La Bowtech – Técnica Bowen original – produce normalmente el alivio de muchas lesiones y de otros problemas de salud, aunque sean agudos o crónicos. Se hace de una forma holística, utilizando los mecanismos de curación innatos del cuerpo. El terapeuta transmite señales al sistema nervioso en lugares concretos de unos tejidos concretos (músculos, tendones, ligamentos o nervios), el cuerpo continúa el trabajo, respondiendo a su propio ritmo y según su capacidad. Son contados los casos en las que los Procedimientos estén contraindicados, la Técnica Bowen es adecuada para todas las edades y para cualquier estado de salud.

Fascia (del latín fascia: banda que sujeta, faja, venda)

Tom Bowen se dio cuenta de que el cuerpo mantenía su estructura a través de la interrelación de unas series de bandas de músculos conocidos como fascia. Probablemente, usted habrá visto esas capas duras y translúcidas de tejido blando al preparar carne. ¡Eso es la fascia!

La fascia consiste en duras capas (a veces tubos) de tejidos conectores, que proporcionan protección de variable intensidad y espesor a todas las partes del cuerpo. Todos los músculos están rodeados de fascia, permitiendo flexibilidad y movimiento entre diferentes partes del cuerpo.

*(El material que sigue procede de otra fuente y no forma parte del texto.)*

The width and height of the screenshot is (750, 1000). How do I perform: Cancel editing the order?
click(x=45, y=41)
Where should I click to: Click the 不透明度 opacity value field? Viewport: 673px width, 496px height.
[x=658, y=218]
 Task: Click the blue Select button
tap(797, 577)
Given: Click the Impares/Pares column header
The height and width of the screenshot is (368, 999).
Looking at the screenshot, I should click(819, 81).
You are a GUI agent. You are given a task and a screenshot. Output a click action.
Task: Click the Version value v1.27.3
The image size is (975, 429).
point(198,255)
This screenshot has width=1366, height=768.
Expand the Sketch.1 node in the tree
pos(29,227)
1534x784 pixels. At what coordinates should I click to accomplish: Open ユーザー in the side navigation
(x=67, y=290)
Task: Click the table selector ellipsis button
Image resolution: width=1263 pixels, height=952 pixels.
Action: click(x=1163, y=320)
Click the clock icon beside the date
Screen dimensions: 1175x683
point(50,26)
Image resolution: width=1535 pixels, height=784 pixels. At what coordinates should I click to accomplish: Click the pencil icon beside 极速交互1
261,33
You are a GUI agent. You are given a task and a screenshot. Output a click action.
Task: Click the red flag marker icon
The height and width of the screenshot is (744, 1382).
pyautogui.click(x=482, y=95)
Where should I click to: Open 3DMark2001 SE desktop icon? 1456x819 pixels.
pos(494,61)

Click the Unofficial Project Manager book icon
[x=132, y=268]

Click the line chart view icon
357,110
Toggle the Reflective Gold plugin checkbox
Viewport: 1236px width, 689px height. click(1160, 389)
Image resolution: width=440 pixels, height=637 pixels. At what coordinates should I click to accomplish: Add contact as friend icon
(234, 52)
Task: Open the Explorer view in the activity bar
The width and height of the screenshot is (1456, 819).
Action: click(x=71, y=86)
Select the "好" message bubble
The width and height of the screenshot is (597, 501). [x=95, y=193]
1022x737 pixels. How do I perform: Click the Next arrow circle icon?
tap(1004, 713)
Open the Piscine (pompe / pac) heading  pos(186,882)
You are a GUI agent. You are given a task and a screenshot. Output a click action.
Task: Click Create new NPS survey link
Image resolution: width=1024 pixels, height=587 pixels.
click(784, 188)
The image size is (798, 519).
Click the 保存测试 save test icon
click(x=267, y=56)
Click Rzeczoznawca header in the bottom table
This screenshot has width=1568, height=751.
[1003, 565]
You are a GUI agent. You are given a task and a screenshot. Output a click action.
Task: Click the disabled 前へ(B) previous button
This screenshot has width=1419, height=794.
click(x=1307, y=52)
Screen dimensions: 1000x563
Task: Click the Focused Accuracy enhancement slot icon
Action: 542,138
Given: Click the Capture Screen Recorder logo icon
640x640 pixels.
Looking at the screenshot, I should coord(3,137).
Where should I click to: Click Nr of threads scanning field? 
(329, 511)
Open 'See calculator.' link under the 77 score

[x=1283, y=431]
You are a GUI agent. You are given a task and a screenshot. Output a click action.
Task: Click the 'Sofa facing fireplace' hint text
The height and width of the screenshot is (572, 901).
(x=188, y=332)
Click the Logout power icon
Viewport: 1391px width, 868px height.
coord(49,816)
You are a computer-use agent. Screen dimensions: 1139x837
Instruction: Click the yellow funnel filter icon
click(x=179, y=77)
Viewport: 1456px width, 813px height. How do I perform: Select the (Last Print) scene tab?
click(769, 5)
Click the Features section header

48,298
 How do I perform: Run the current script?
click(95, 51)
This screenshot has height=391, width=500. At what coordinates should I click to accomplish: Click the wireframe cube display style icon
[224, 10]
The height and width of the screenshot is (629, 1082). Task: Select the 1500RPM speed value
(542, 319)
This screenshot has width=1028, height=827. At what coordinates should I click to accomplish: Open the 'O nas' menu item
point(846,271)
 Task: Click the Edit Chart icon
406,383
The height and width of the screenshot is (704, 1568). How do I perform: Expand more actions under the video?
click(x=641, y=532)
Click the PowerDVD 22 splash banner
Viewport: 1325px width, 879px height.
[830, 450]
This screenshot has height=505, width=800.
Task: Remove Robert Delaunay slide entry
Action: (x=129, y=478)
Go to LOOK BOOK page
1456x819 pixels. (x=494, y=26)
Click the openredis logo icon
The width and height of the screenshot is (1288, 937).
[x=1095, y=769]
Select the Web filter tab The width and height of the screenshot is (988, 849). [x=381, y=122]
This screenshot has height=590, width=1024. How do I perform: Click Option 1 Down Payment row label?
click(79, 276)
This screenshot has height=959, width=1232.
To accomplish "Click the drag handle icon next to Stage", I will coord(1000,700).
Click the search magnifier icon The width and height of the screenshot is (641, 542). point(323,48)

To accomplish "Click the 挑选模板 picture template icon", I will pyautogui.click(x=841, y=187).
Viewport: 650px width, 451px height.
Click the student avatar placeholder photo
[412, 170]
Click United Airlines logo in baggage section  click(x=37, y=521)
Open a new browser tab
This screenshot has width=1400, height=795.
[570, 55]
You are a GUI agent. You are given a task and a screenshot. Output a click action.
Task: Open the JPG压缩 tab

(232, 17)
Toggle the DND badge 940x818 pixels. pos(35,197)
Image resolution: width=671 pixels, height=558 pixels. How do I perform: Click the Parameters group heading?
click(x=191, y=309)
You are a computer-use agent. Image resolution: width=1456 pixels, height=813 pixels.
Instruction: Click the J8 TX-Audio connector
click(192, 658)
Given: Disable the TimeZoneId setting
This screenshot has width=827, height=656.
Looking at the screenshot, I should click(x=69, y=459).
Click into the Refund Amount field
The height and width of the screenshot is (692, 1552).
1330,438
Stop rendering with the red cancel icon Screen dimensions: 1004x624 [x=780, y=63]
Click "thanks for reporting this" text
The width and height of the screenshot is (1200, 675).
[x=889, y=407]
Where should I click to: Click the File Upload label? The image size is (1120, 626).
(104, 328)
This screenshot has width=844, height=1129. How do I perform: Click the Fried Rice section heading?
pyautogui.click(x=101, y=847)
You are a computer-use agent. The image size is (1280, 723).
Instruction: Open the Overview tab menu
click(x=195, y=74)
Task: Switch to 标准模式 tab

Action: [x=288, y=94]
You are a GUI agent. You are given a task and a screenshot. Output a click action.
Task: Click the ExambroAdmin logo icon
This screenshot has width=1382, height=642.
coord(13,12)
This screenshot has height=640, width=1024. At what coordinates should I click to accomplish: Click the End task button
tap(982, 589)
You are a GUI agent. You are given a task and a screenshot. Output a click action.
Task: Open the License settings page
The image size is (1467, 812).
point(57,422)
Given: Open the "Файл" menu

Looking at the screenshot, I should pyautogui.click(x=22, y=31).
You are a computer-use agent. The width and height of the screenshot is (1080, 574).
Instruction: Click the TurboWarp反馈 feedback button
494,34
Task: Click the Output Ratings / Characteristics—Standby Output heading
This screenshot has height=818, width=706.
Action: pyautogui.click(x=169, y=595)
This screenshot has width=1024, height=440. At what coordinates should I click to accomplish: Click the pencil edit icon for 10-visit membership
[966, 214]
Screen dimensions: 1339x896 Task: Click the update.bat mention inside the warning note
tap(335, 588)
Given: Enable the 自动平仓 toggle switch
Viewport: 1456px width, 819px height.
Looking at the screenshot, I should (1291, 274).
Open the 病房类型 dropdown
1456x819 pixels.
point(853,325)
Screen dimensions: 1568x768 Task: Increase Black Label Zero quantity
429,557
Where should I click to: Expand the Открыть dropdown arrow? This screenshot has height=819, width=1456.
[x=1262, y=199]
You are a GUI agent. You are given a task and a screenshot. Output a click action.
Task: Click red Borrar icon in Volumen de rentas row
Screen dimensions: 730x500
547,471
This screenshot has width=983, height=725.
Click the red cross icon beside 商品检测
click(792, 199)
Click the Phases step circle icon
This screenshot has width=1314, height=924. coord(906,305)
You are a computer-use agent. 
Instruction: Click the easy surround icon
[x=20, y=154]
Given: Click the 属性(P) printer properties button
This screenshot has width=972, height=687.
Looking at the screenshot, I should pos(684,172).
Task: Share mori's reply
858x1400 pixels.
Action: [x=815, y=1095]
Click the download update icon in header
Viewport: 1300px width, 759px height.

Una de las funciones de estas tiras de fascia es mantener una postura erguida. Por ello, la fascia recibe mucha atención en Bowtech, ya que tiene un efecto muy profundo en la postura y, en particular, en la manera en que mantenemos nuestra columna vertebral.

Espalda

Imagínese que su columna vertebral es la barra central de una tienda de campaña, que se mantiene en su posición gracias a una serie de cuerdas (en este caso, las bandas de fascia, que sujetan la espalda). Es fácil imaginar como una tensión inadecuada o la debilidad de cualquiera de estas podrían causar que la barra central se doblara. Un efecto así en la columna provocaría reacciones tales como presión en los nervios que salen de la espina dorsal o tensión en la musculatura de un lado del cuerpo, lo que causaría a su vez la aparición de patrones de compensación en el resto del cuerpo.

Algunas terapias complementarias manipulan la columna para tratar la relación entre huesos particulares (por ejemplo, para liberar un nervio pinzado). Por el contrario, la técnica Bowen se ocupa de las relaciones musculares y de fascias que permiten a la columna mantenerse en esa posición concreta. Al cambiar el modo en que los músculos y la fascia se relacionen entre sí, se provoca un cambio en la estructura, haciendo que la espina dorsal adopte una mejor postura logrando, a mayores, un efecto más duradero.